Es ist illegal, freie intelligente Lebensformen gegen ihren Willen in ein Abhängigkeitsverhältnis zu zwingen, sowie Arbeits- oder sonstige Leistungen ohne angemessene Gegenleistung zu fordern.
Zudem ist es verboten freie intelligente Lebensformen gegen ihren Willen von einem Planeten zu verbringen oder Handel mit diesen Wesen zu treiben.
Ausnahme hiervon stellt natürlich die Schuldknechtschaft dar, in welcher eine Partei freiwillig (oder durch ein Gericht verurteilt) für eine finanzielle Gegenleistung oder zur Abarbeitung einer Schuld zeitlich begrenzt in ein abhängiges Arbeitsverhältnis mit einer anderen Partei tritt.

Die Strafen sind exorbitant hoch und schon mancher Sklavenhändler hat sich selbst am kurzen Ende eines Schuldknechtschaftsvertrages wiedergefunden.

Das Hazaru-Konklav verurteilt Sklaverei und Sklavenhandel ebenso und verfolgt Sklavenhändler. Allerdings beziehen sich jene Gesetze hauptsächlich auf Hazaru selbst, während ihre Regelungen bezüglich 'weniger entwickelter Völker' laxer sind.
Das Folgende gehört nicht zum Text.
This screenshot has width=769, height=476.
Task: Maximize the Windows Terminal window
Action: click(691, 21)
Für das Freie Siedlungsprojekt ist es - wie immer schwer - einen gemeinsamen Konsens zu finden, jedoch lehnen die meisten Mitgliedswelten Sklaverei grundsätzlich ab.
Von den Spartanern ist jedoch bekannt, dass sie Kriegsgefangene durchaus zu Arbeitsdiensten heranziehen, und der Begriff Kriegsgefangener oft sehr weit ausgelegt wird.

Trotz der allgemeinen Verurteilung gibt es unter der Oberfläche eine gewisse Nachfrage, welche befriedigt werden will.
Dabei stehen 'Klassiker' wie schwere körperliche Arbeit in den Kernwelten und Großen Kolonien eher selten im Vordergrund. Es macht wenig Sinn, Sklaven auf Plantagen schuften zu lassen, oder in die Säureminen zu verbannen - wenn Roboter das Selbe mit einem Bruchteil an Aufwand, Kosten und weit geringeren Ausfallquoten erreichen können.
In den Grenzregionen hingegen sind Ersatzteile oftmals schwerer zu bekommen als glücklose Individuen die Sklavenjägern in die Fänge geraten sind.
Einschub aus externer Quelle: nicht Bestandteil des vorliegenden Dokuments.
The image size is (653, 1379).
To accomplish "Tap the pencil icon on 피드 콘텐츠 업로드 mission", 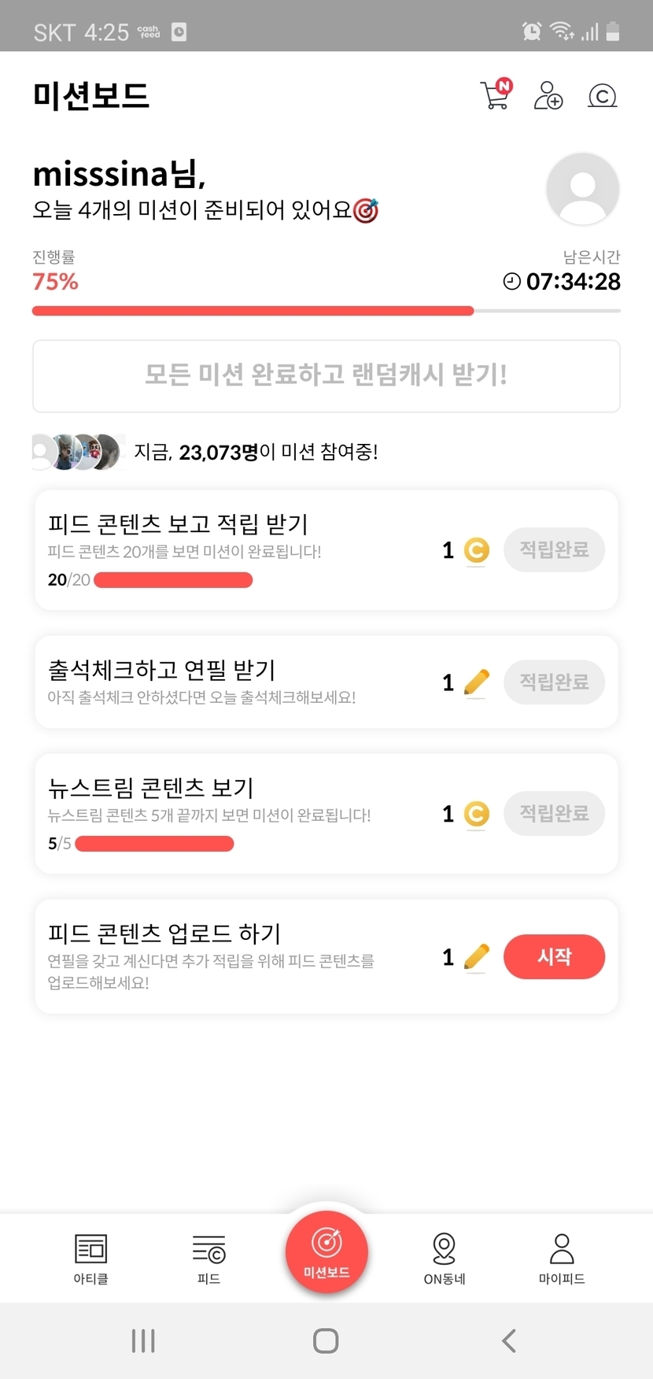I will tap(476, 957).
Häufiger sind Haussklaven oder andere diffizielere Arbeiten die Roboter nicht so einfach erledigen können.
Hin und wieder gibt es Gerüchte, dass Leute zum Besiedeln neuer Kolonien shanghait werden, gerade wenn die Welt wenig attraktiv ist.

Allen voran aber ist die Lust an exotischen Haustieren oder Sexsklaven einer der Hauptgründe, weshalb intelligente Wesen - hauptsächlich von weniger entwickelten Welten - entführt und verkauft werden. Das rangiert von 'relativ harmlosen' Altruisten, die jenen armen Wesen, die auf ihrer unterentwickelten Heimatwelt darben müssen, Kultur beibringen wollen - bis hin zu den finstersten Vergnügungen in den dunkelsten Vierteln - oder herrschaftlichsten Villen.
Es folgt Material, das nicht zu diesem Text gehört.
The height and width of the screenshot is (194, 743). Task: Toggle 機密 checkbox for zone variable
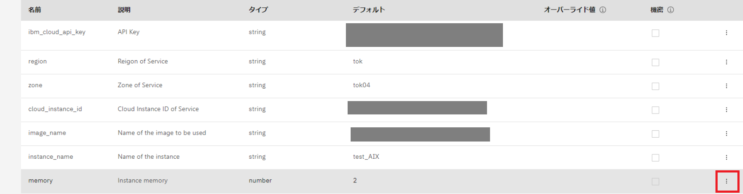(x=655, y=86)
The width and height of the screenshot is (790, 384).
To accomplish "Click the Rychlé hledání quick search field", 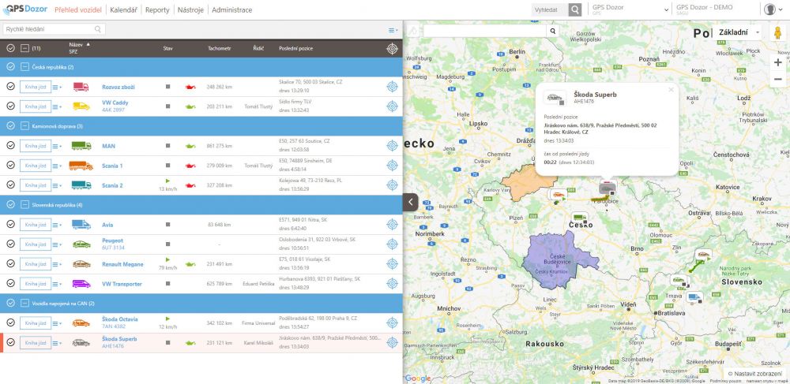I will [x=49, y=29].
Und die Grenzwelten wären nicht die Grenzwelten, wenn die Leute eine Gelegenheit Profit zu machen einfach so auslassen würden.
Ob 'zu Forschungszwecken' entführte Ureinwohner, welche von den Listen verschwinden, oder regelrechte Überfälle auf kleine Kolonien, auch hier ist die Bandbreite des Vorgehens groß.